From: "Vlastimil Babka (SUSE)" <vbabka@kernel.org>
To: Ming Lei <ming.lei@redhat.com>, Harry Yoo <harry.yoo@oracle.com>
Cc: Hao Li <hao.li@linux.dev>,
Andrew Morton <akpm@linux-foundation.org>,
Christoph Lameter <cl@gentwo.org>,
David Rientjes <rientjes@google.com>,
Roman Gushchin <roman.gushchin@linux.dev>,
linux-mm@kvack.org, linux-kernel@vger.kernel.org,
"Vlastimil Babka (SUSE)" <vbabka@kernel.org>
Subject: [PATCH 3/3] slab: free remote objects to sheaves on memoryless nodes
Date: Wed, 11 Mar 2026 09:25:57 +0100 [thread overview]
Message-ID: <20260311-b4-slab-memoryless-barns-v1-3-70ab850be4ce@kernel.org> (raw)
In-Reply-To: <20260311-b4-slab-memoryless-barns-v1-0-70ab850be4ce@kernel.org>
On memoryless nodes we can now allocate from cpu sheaves and refill them
normally. But when a node is memoryless on a system without actual
CONFIG_HAVE_MEMORYLESS_NODES support, freeing always uses the slowpath
because all objects appear as remote. We could instead benefit from the
freeing fastpath, because the allocations can't obtain local objects
anyway if the node is memoryless.
Thus adapt the locality check when freeing, and move them to an inline
function can_free_to_pcs() for a single shared implementation.
On configurations with CONFIG_HAVE_MEMORYLESS_NODES=y continue using
numa_mem_id() so the percpu sheaves and barn on a memoryless node will
contain mostly objects from the closest memory node (returned by
numa_mem_id()). No change is thus intended for such configuration.
On systems with CONFIG_HAVE_MEMORYLESS_NODES=n use numa_node_id() (the
cpu's node) since numa_mem_id() just aliases it anyway. But if we are
freeing on a memoryless node, allow the freeing to use percpu sheaves
for objects from any node, since they are all remote anyway.
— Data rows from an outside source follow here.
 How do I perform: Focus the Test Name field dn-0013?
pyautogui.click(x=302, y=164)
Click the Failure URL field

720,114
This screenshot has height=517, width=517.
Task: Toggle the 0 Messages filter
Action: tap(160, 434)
This way we avoid the slowpath and get more performant freeing. The
potential downside is that allocations will obtain objects with a larger
average distance. If we kept bypassing the sheaves on freeing, a refill
of sheaves from slabs would tend to get closer objects thanks to the
ordering of the zonelist. Architectures that allow de-facto memoryless
nodes without proper CONFIG_HAVE_MEMORYLESS_NODES support should perhaps
consider adding such support.
Signed-off-by: Vlastimil Babka (SUSE) <vbabka@kernel.org>
---
mm/slub.c | 67 +++++++++++++++++++++++++++++++++++++++++++++++++++------------
1 file changed, 55 insertions(+), 12 deletions(-)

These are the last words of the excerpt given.